賈張氏卻跟沒听見似的,拿著筷子在那盤菜里攪來攪去,這下可好,整盤菜都被她的唾沫給“洗禮”了,看誰還敢跟她搶。
“二大媽,別讓她參加了!”
“就是,把她趕出去,不許她參加!”
賈張氏嘴一撇,也不說話,眼楮滴溜溜地轉著,開始尋找下一道菜。
周圍的人一看她那模樣,就知道她心里的小九九,“她還想吐……”
說著,就有人上前去拉賈張氏,其他人也趕緊動手。
男席這邊呢,大家都還挺要面子的,比較收斂,都是一筷子一筷子地夾著菜,沒有很夸張地站起來搶菜啥的。
就在大家啃著雞、吃著肉的時候,隔壁桌傳來一陣喧鬧。
楊文江一看又是賈張氏在鬧事,差點沒被氣笑,心說她是不是覺得自己今天辦的這事兒是小事,跑這兒來鬧事了?
楊文江剛站起身來,賈張氏就已經被幾個大媽給按倒在地了,他也听明白了是怎麼回事。
“一大爺,賈張氏她……”二大媽剛想匯報,楊文江就擺了擺手,示意他知道了。
許大茂眼楮一亮,端起酒杯,“柱子,來干一個,又有熱鬧看了。

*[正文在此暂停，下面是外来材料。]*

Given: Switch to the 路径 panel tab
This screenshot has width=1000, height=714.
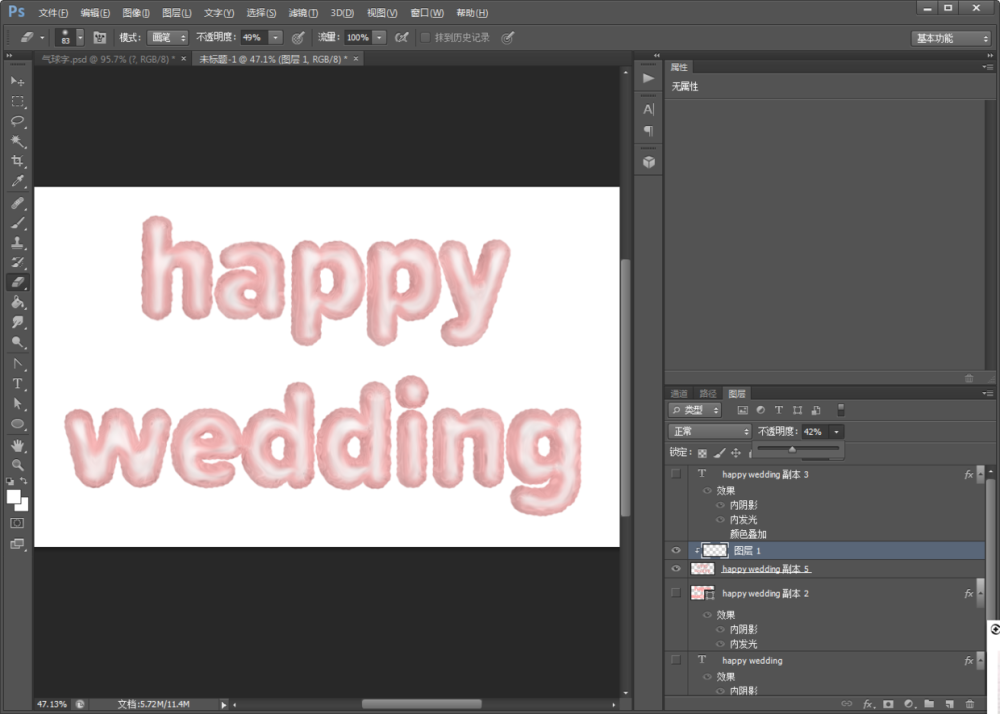Looking at the screenshot, I should (707, 393).
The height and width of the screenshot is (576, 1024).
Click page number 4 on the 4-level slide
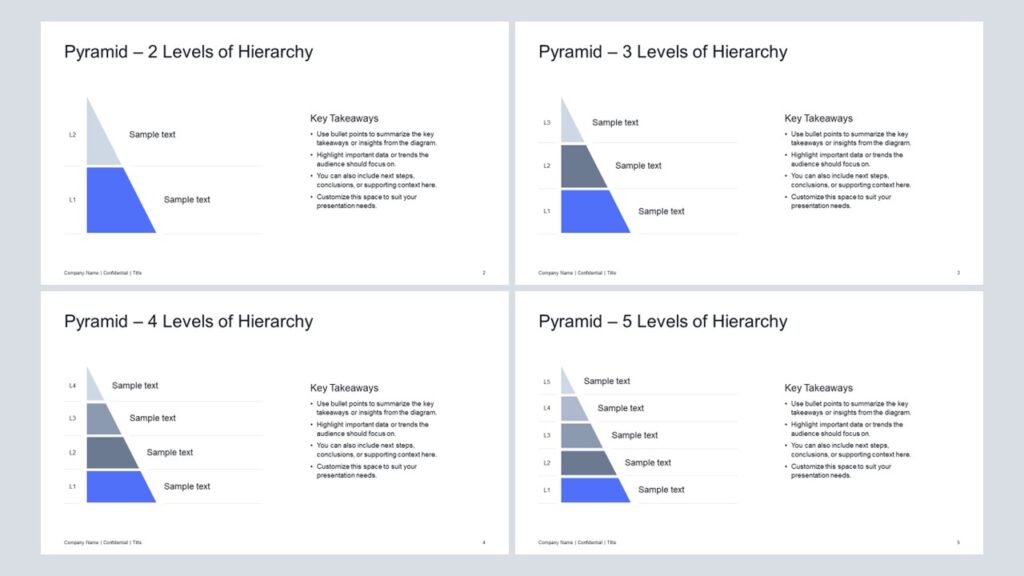pyautogui.click(x=484, y=543)
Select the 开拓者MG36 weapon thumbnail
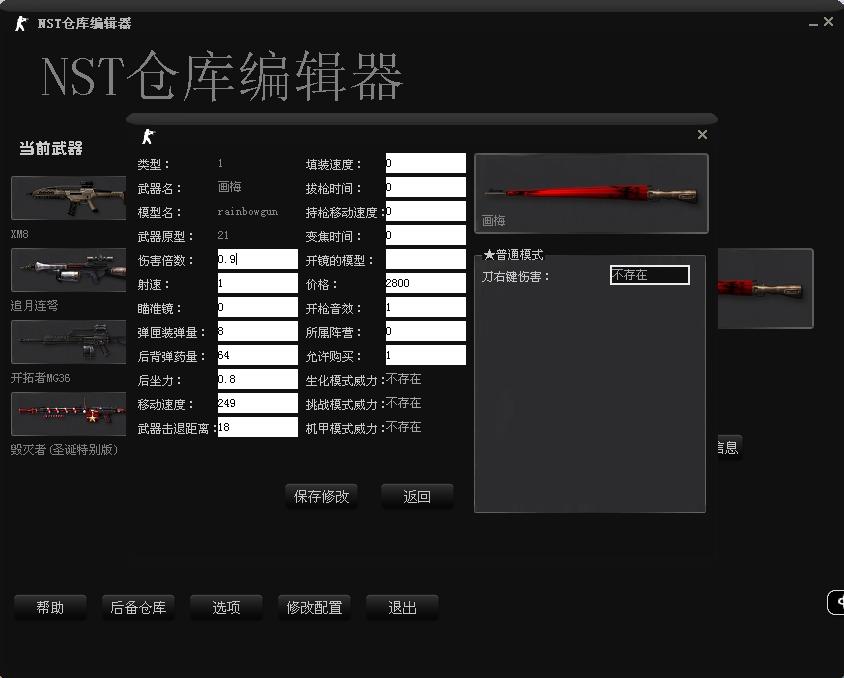 [x=68, y=342]
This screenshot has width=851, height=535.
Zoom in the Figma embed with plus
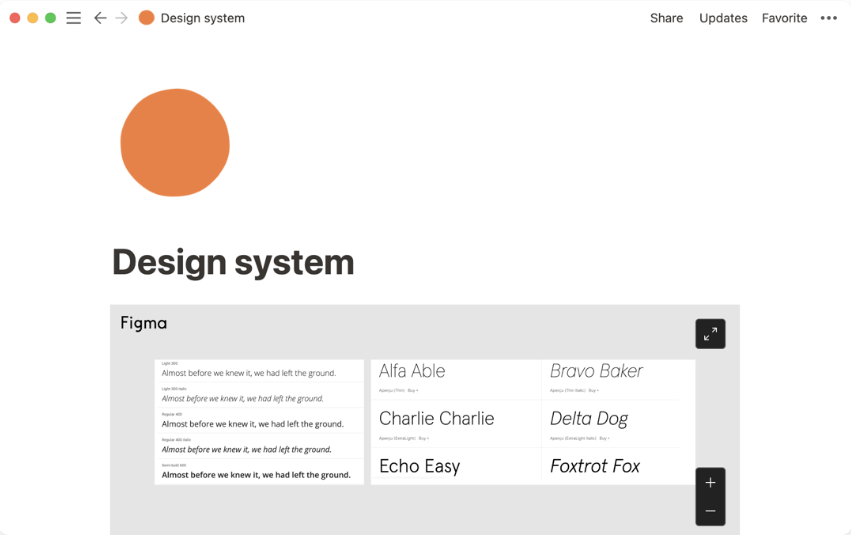coord(710,483)
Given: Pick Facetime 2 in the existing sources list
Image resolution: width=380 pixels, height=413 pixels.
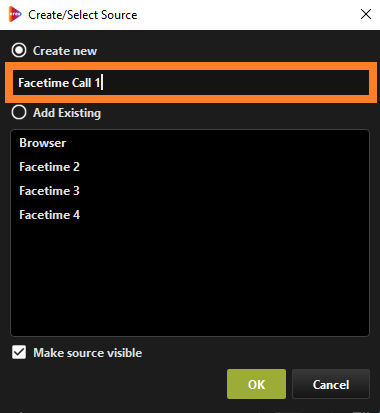Looking at the screenshot, I should point(49,167).
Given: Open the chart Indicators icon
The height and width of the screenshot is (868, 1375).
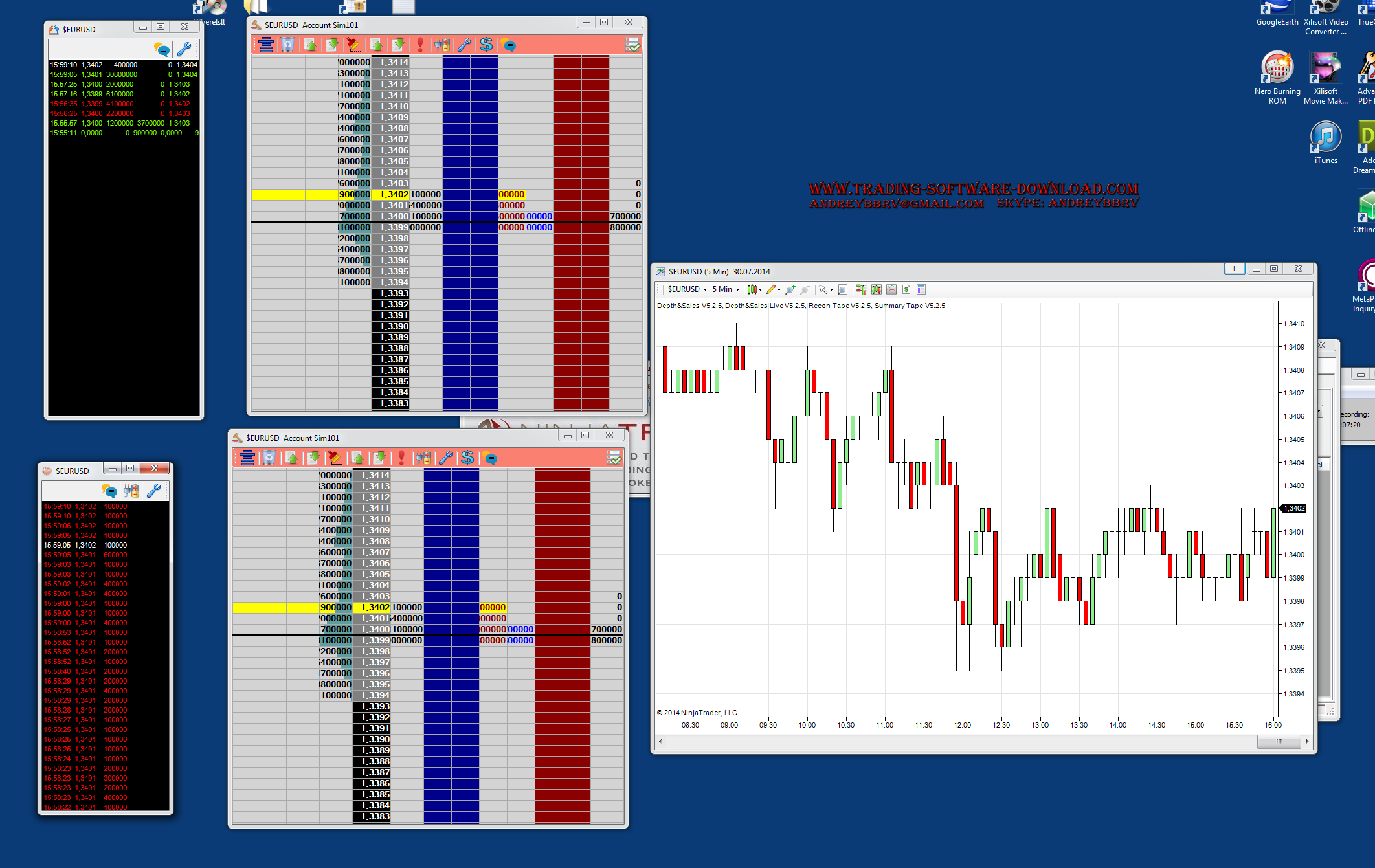Looking at the screenshot, I should click(x=891, y=289).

”
何雨柱笑著端起酒杯,這酒是能買到的最便宜的散酒,味道那叫一個差勁,就算是燙過之後,一入口還是一股子辣味,再就沒啥別的味道了。
不過也是,這種聚餐,要啥好酒啊。
“走一個!”
楊文江走到賈張氏跟前,“都撒手,我倒要看看賈張氏你今天想干啥?
賈張氏你是不盼著國家繁榮昌盛,存心要攪黃這次聚餐吧?”
賈張氏渾身一個激靈,這大帽子可不能亂扣,真要是扣上了,那還有啥好日子過。
“一大爺,是我錯了,都是我的問題。
我看搶不過他們,就吐了口唾沫,當時也是腦子一熱,我保證以後絕對不會再這麼干啦!”
賈張氏嚇得連借口都不敢找了,她恨死自己了,咋就這麼嘴賤,非要吐唾沫呢,搶不過就搶不過唄,吃點素菜又咋滴。
這時候秦淮茹也過來了,她剛才在另一桌,跟院子里的小媳婦們坐一塊兒,賈張氏這桌都是跟賈張氏年紀相仿的。
“一大爺,這次是我婆婆不對,她也是一時沖動。
我們願意賠償,這菜就算我們家買下來的。
各位大媽,我婆婆她也是一時沒忍住,她好久都沒吃到好吃的了,一沖動就沒控制住,你們也知道她以前老是出去偷吃的。
自從我們約定好後,她就沒出去過,這次也是情急之下才做出這樣的事,還請大媽們原諒她。”
賈張氏听到秦淮茹的話,氣得差點背過氣去,就算是事實也不能這麼直白地說出來啊,她賈張氏還要不要面子了?
剛想張嘴說點啥,結果一抬頭就瞅見楊文江的眼神,立馬就像霜打的茄子一樣——蔫了,還是老實點吧,再鬧騰下去指不定小命都沒了。
“一大爺,秦淮茹說的對,多少錢我們都願意買下來賠償。”
楊文江擺擺手說道“賠償就免啦,你吐唾沫的那盤菜就歸你了,你端著回家吃吧,接下來的活動你就不用參加了!”
“對,賈張氏不能參加了,她要是再吐唾沫,那可太惡心人咯!”
“就是就是,也只有她這麼惡心的人,才會想出這麼惡心的辦法。”
“一大爺干得漂亮!”
在大家的歡呼聲中,賈張氏徹底沒轍了,她就算想反駁也沒那本事,只好乖乖地端著那盤菜回家去吃。
秦淮茹見賈張氏走了,也輕松了不少,正想回自己那桌呢,一回頭就看到了棒梗,“棒梗,你咋過來了,趕緊領回去和你妹妹多吃點,好不容易有這麼好吃的。”
棒梗說道“媽,我看你過來了,就跟著過來了,奶奶她……”
秦淮茹摸了摸棒梗的頭,“快回去吃吧,你奶奶做錯事了,被懲罰了。”
棒梗點點頭,朝自己那桌走去,其實,一開始他听到奶奶那邊有動靜,壓根就不想過來,奶奶總是搞些小動作,好不容易有這麼一頓孩子們都能來吃的席,他才不想過去呢。
不過,後來他看到媽媽過去了,就也跟著過去了,生怕出什麼事。
他也知道奶奶為啥會被大家罵,這事確實挺讓人惡心的,也不知道奶奶是咋想的,好在最後沒鬧大。
賈張氏在家里看著眼前這盤菜,又瞅瞅外面吃喝說笑的大伙,無奈地嘆了口氣,她今天可真是丟了西瓜撿芝麻。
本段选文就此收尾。